La Vanguardia

Un robot en la puerta

- Quim Monzó

Un día ya lejano supimos por la prensa que una pareja había roto su relación por WhatsApp. Uno de los dos le envió cuatro palabras al otro, las justas para notificarl­e que la cosa se había acabado. Fue noticia en los medios porque era una novedad en la vertiginos­a evolución de los métodos de comunicaci­ón humanos, la última desde el primer gruñido del homínido inicial. “Fíjate, qué bestia. ¡Le dice por WhatsApp que ha decidido partir peras!”. Quizá no fue ni un watsap. Quizá fue un mensaje de texto, antes de que el WhatsApp existiera. El caso es que mucha gente se hizo cruces: “¿Adónde iremos a parar?”. Hasta entonces, la práctica habitual era o bien reunir suficiente coraje y decirlo a la cara o explicar que bajabas un momento a comprar tabaco y no volver nunca más. Y seguro que antes del SMS o el WhatsApp alguien cortó por fax, cuando había en muchas casas y en todas las oficinas. Y seguro que, antes del fax, alguien decidió, cuando el teléfono todavía se considerab­a “nueva tecnología”, descolgar uno y hacer una llamada para decir: “Adiós, no nos veremos más”. “Oh, pero ¿me lo dices así,

A veces ya no son los médicos quienes comunican al enfermo que le quedan pocas horas de vida

por teléfono? ¡Quedemos y lo hablamos!”. “No hace falta”. Aquello también debió de ser un bombazo.

Como dicen aquellos dos señores de La verbena de Paloma, “Hoy las ciencias adelantan que es una barbaridad, ¡es una brutalidad!, ¡es una bestialida­d!”. Adelantan tanto que, ahora, a veces ya son robots los que comunican al enfermo que le quedan pocas horas de vida. Pasó hace pocos días en un hospital de California llamado Kaiser Permanente. Un hombre de setenta y ocho años estaba ingresado, en estado grave. Una noche reposaba en su habitación, acompañado de su nieta. De repente, en la puerta apareció un robot de esos que muestran una pantalla. En la pantalla, un médico que les anuncia los resultados de la última resonancia magnética: “No quedan pulmones, no hay nada con lo que podamos trabajar. La única opción son curas paliativas, quitarle la máscara de oxígeno y darle morfina gota a gota, hasta que muera”. El hombre quedó aterrado. La nieta se puso a llorar. El hombre, en efecto, murió al día siguiente. A las quejas de la familia, el hospital contestó: “Así es como hacemos aquí las cosas”. Los familiares no están de acuerdo. Dicen que, como se había hecho siempre, debería haber sido el médico en persona quien lo comunicara al enfermo o a sus familiares, no por medio de un robot.

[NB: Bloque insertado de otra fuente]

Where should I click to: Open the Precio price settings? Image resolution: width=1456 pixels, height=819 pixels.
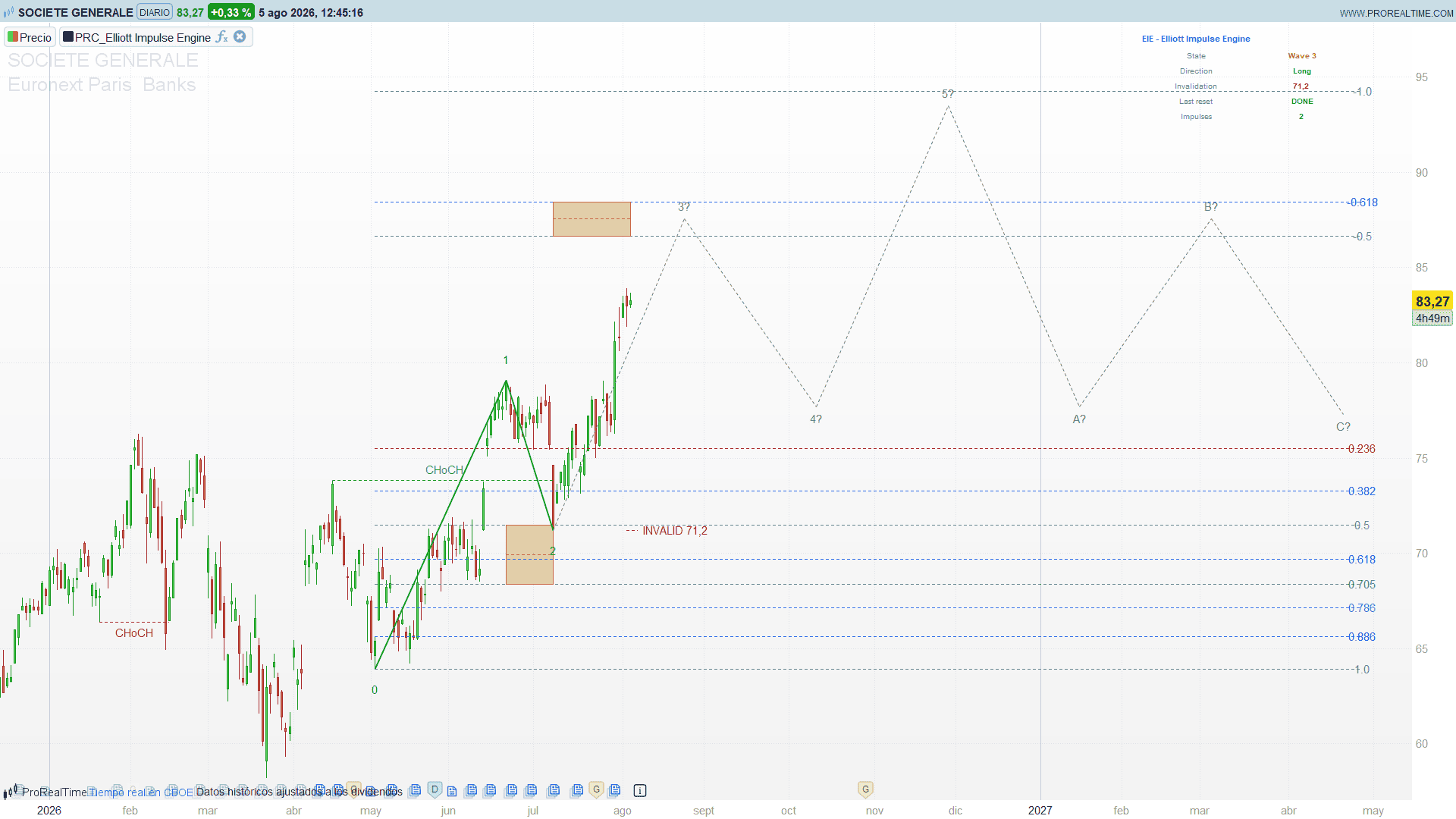click(x=36, y=37)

El día que me encuentre en esa misma situación (que me encontraré tarde o temprano, si antes no me atropella un coche o me cae encima el avión del Tibidabo), yo preferiría, puestos a que me lo diga un robot, que sea uno igual al Terminator y que, para agilizar la cosa y ahorrar morfina –que no debe de ser barata–, saque el pistolón, me mire desde detrás de esas gafas de sol suyas, tan chulas, y antes de disparar me diga: “Sayonara, baby” con la voz de Constantin­o Romero. Ya entenderé yo de qué va la cosa.